Das Besondere an dem neuen Unternehmen: Die Gesellschafter kombinieren soziale Verantwortung und Unternehmergeist. Sie wollen Langzeitarbeitslose wieder in Lohn und Brot bringen – und damit selbst Geld verdienen. IHP ist ein Dienstleister für andere Unternehmen, nimmt ihnen Tätigkeiten ab, die nicht zu deren Kerngeschäft gehören – zum Beispiel Hausmeister- und Reinigungsjobs. 130 zuvor arbeitslose Menschen beschäftigt IHP inzwischen.

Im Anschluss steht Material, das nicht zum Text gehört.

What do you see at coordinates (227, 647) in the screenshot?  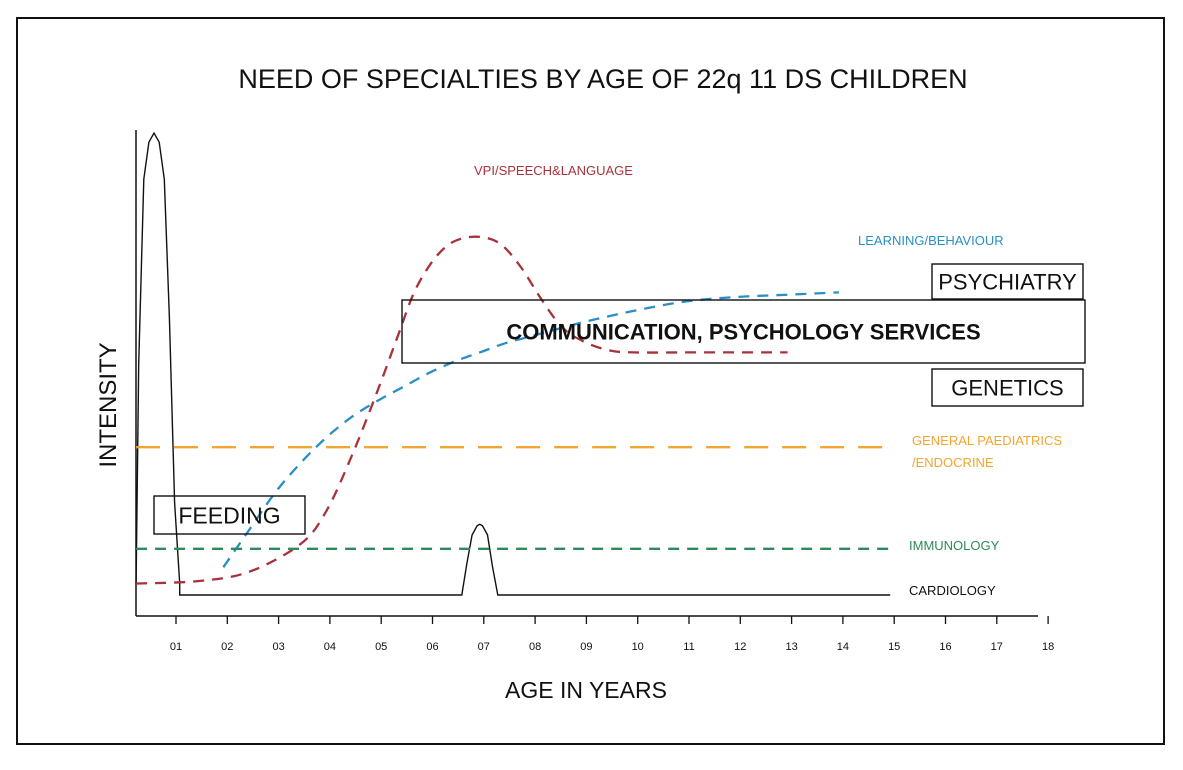 I see `x-tick-label: 02` at bounding box center [227, 647].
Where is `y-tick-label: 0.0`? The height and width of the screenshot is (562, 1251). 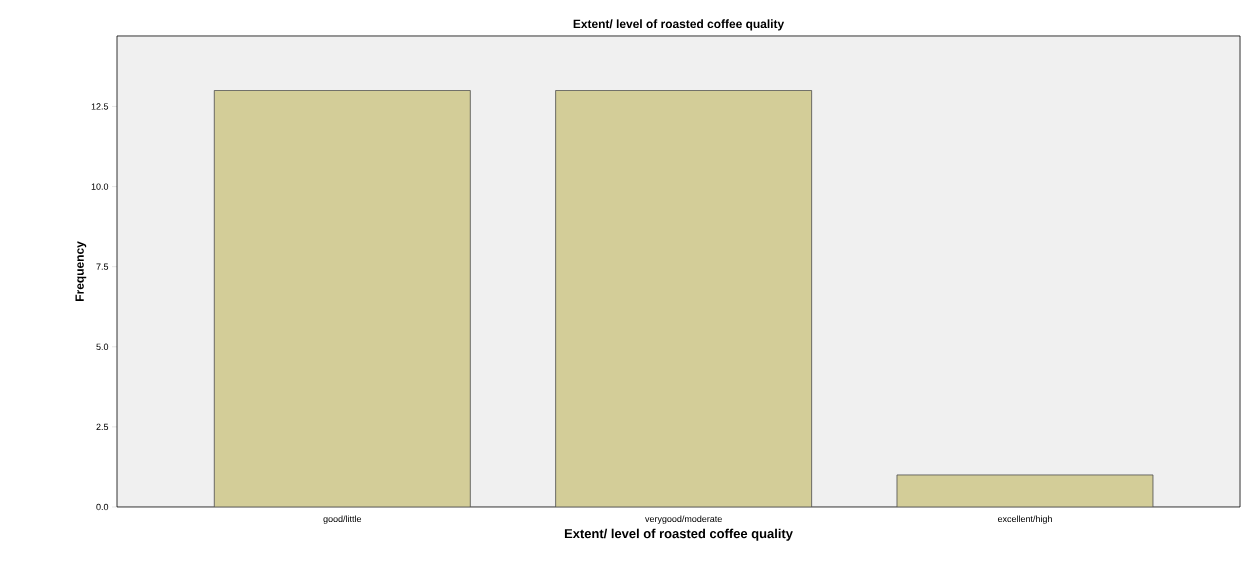
y-tick-label: 0.0 is located at coordinates (102, 507).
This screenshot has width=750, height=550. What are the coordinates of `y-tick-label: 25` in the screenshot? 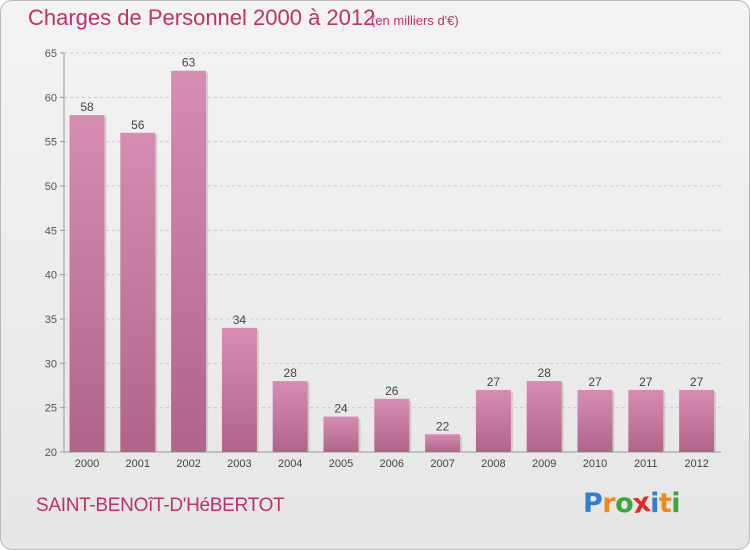 It's located at (51, 409).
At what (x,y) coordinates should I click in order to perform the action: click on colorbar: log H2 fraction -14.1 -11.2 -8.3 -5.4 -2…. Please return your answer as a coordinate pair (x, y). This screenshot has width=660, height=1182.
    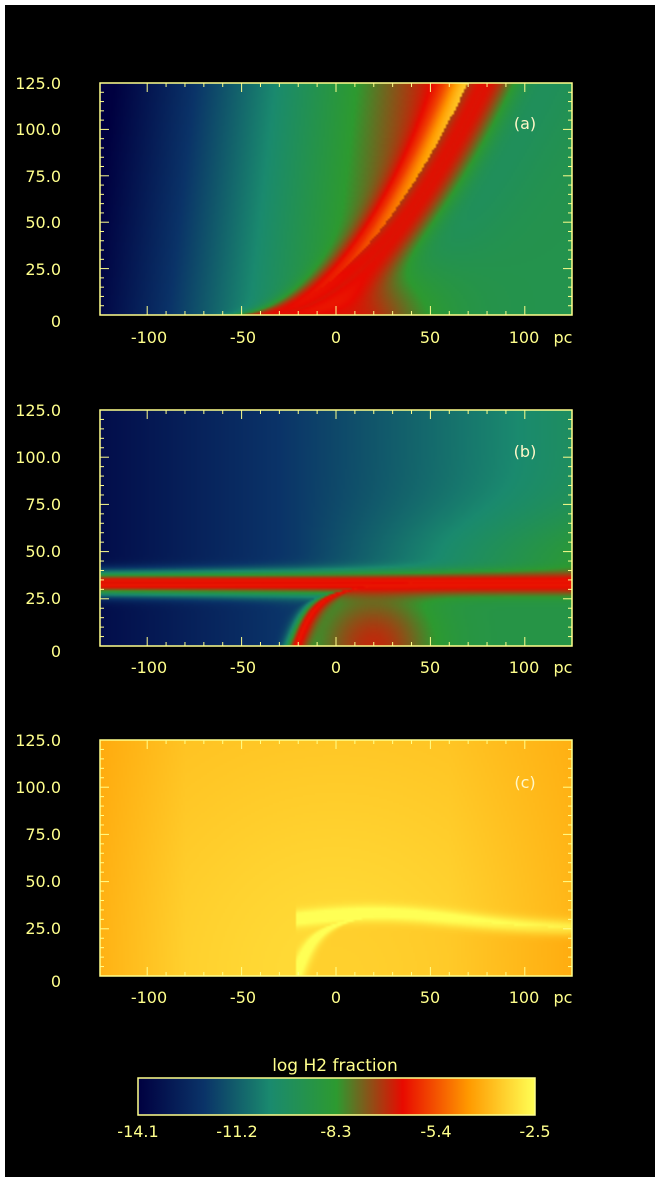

BP-Manager Suresch ist erster und derzeit wichtigster Kunde von IHP. Ehemalige Langzeitarbeitslose pflegen die Grünanlagen der Raffinerie, putzen die Waschkauen und halten die Werksfahrräder in Schuss. Schon von weitem sind die IHP-Leute zu erkennen: „Echte“ BP-Mitarbeiter tragen blaue Arbeitsoveralls, IHP-Beschäftigte dagegen sind ganz in Grün gekleidet.
Klaus Herbers ist einer von ihnen. Der 49-jährige ausgebildete Elektriker hatte zuletzt als LKW-Fahrer gearbeitet, bis sein Arbeitgeber Pleite ging. Drei Monaten stand er auf der Straße, bis er bei IHP anheuerte. Zum ersten Mal seit gut zehn Jahren arbeitet er dort wieder in seinem erlernten Beruf – Herbers wartet bei BP Klima- und Lüftungsanlagen und erledigt einfache elektrische Instandsetzungsarbeiten. „Ich bin heilfroh, dass ich das LKW-Fahren hinter mir habe“, sagt er.
In die gängigen Schubladen will das Konzept der Lingener IHP nicht so richtig passen. Das Unternehmen ist keine Personal-Service-Agentur – die Mitarbeiter erledigen zwar Aufträge anderer Unternehmen, IHP hofft aber nicht, dass sie dort übernommen werden. „Wir wollen unsere Leute auf Dauer bei uns halten“, betont Mainka. IHP ist auch keine klassische Leiharbeitsfirma – die Beschäftigten sollen nicht nur vorübergehend, sondern dauerhaft bei den Auftraggebern arbeiten. Und IHP ist auch keine Beschäftigungsgesellschaft – es schickt Arbeitslose nicht in bezahlte Weiterbildungskurse, sondern qualifiziert sie auf eigene Kosten. „Das Unternehmen wird nach betriebswirtschaftlichen Grundsätzen geführt“, betont IHP-Geschäftsführer Holger Zaß. „Unsere Gesellschafter schießen keine Gelder zu.“ Von den 100 000 Euro Grundkapital abgesehen, mit denen sie das Unternehmen zum Start ausgestattet haben.
Die örtliche Politik ist von der Initiative begeistert. Sie sei ein gutes Beispiel dafür, „wie Regionen selbst ihr Schicksal in die Hand nehmen können“, sagt Landrat Hermann Bröring. Was die Unternehmer mit IHP auf die Beine gestellt hätten, habe Vorbildcharakter.
So einfach wird sich das IHP-Modell allerdings kaum kopieren lassen. Denn es sind erst einige regionale Besonderheiten, die das Projekt möglich gemacht haben. Traditionell gibt es im Emsland ein enges Beziehungsnetzwerk zwischen Unternehmen, Gewerkschaften und Politik. „Man kennt sich hier und vertraut sich“, sagt IG-BCE-Bezirksleiter Peter Wind. „Wenn es Probleme gibt, dann setzt man sich bei einem Glas Bier zusammen, und wenn man sich geeinigt hat, besiegelt man das per Handschlag“, berichtet Wind, der auch im Beirat von IHP sitzt, ebenso wie Lingens Bürgermeister und der Landrat.